(Saved entries)
====
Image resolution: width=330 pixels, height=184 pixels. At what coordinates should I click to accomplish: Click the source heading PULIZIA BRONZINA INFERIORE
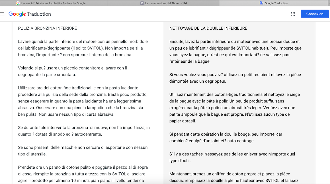[47, 28]
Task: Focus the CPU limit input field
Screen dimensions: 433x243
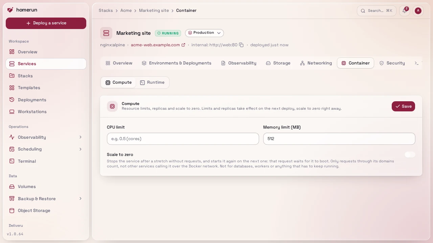Action: click(183, 139)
====
• What this task involves: Nothing but the lines from the one containing "Task: Focus the CPU limit input field" through the end of the entries should be written out, exactly and without pictures.

• Answer to the exercise:
Task: Focus the CPU limit input field
Screen dimensions: 433x243
Action: click(183, 139)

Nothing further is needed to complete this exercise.